If your shelf changes shape depth-wise under loading, it means the area for the second moment of area (length-wise) will change shape also (curved line towards the centroid instead of a straight line away from the centroid), thus affecting the second moment of area. Can it explain a factor of 1.9? I don't know, but it has some effect for sure (hence the use of a safety factor when «models approximately represents system»).

The deflection at the middle of the shelf is not a problem, it also must get some support from the edges.

jack action said:
If your shelf changes shape depth-wise under loading, it means the area for the second moment of area (length-wise) will change shape also (curved line towards the centroid instead of a straight line away from the centroid), thus affecting the second moment of area. Can it explain a factor of 1.9? I don't know, but it has some effect for sure (hence the use of a safety factor when «models approximately represents system»).

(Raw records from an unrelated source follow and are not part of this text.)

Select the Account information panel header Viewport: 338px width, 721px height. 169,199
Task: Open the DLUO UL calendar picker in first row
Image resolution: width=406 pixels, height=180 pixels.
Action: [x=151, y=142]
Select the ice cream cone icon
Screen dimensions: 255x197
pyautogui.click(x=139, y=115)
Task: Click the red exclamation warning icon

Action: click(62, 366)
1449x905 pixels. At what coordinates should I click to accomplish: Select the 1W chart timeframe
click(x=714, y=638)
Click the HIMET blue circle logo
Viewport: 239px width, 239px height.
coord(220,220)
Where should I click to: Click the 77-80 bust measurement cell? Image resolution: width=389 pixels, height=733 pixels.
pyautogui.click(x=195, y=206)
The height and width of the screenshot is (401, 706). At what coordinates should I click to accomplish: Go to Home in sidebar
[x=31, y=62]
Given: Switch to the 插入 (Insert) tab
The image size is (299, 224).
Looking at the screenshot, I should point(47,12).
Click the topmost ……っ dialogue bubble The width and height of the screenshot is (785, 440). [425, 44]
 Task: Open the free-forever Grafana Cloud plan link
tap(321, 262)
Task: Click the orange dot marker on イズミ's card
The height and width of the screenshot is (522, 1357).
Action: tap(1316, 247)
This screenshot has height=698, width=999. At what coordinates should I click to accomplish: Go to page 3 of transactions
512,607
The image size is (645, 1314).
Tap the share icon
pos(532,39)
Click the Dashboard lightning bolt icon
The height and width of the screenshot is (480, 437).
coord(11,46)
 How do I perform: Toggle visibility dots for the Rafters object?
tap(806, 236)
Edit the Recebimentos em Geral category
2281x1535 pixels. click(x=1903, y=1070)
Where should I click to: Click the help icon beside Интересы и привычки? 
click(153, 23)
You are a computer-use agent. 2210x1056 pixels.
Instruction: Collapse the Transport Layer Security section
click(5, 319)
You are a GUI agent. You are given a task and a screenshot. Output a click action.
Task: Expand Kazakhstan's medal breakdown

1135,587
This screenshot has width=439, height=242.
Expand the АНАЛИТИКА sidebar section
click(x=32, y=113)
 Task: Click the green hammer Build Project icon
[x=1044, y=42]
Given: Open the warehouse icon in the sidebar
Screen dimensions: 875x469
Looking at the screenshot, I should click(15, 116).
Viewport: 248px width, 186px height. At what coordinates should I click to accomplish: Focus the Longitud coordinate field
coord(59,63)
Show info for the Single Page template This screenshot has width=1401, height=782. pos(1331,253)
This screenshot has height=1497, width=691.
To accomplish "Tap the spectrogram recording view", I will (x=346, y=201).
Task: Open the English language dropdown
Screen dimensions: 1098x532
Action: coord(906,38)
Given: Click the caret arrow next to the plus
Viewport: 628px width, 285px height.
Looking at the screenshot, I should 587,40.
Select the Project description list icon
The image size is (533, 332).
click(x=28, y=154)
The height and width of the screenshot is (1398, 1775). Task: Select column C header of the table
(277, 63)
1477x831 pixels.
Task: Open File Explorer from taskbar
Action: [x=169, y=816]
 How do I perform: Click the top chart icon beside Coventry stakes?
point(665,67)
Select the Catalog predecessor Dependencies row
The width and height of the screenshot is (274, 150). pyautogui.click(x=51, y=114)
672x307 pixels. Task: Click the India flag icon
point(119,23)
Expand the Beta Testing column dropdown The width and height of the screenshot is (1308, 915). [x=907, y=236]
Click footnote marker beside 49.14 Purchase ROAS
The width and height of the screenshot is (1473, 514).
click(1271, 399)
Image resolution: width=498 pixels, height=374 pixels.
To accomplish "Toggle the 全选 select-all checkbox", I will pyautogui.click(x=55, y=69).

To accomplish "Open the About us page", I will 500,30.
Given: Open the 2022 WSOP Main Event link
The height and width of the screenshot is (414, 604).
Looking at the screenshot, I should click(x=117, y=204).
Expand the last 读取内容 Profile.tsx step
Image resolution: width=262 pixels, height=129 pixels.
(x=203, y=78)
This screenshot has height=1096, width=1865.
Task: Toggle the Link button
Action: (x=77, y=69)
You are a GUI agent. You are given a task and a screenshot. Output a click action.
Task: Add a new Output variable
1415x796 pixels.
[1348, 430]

Think you are correct the I value will change due to the other axis deflecting. I have checked this and it will change as below.

I = 18654.4 mm^4 at start ---- now; I = 11300 mm^4 with centre deflecting worst case - which gives a load of 181 KG
The load above is closer but not exact...

Any other thoughts??

## 1. How do I calculate the deflection in a sheet metal shelf?

To calculate the deflection in a sheet metal shelf, you will need to know the dimensions of the shelf, the material it is made from, and the load it will be supporting. Using a deflection formula such as the Cantilever Beam Deflection Formula, you can input these variables to determine the deflection of the shelf.

## 2. What are the factors that affect the deflection in a sheet metal shelf?

The factors that affect the deflection in a sheet metal shelf include the material properties of the sheet metal, the thickness of the sheet metal, the dimensions of the shelf, and the load it will be supporting. The type of support for the shelf, such as cantilever or supported on both ends, will also affect the deflection.

## 3. Can I use a general deflection formula for any sheet metal shelf?

No, the deflection formula used will depend on the type of support for the shelf and the load it will be supporting. For example, a shelf supported on both ends will use a different formula than a cantilever shelf. It is important to use the correct formula for the specific shelf design.

## 4. How accurate are the deflection calculations for sheet metal shelves?

The accuracy of the deflection calculations for sheet metal shelves depends on the accuracy of the input variables and the formula used. It is important to use accurate dimensions and material properties to get a more precise calculation. Additionally, real-life factors such as material imperfections and bending tolerances may affect the actual deflection of the shelf.

## 5. Are there any guidelines or standards for deflection limits in sheet metal shelves?

Yes, there are guidelines and standards that provide deflection limits for sheet metal shelves. These guidelines take into account the type of load the shelf will be supporting, the dimensions and material properties of the shelf, and the intended use of the shelf. It is important to follow these guidelines to ensure the safety and functionality of the shelf.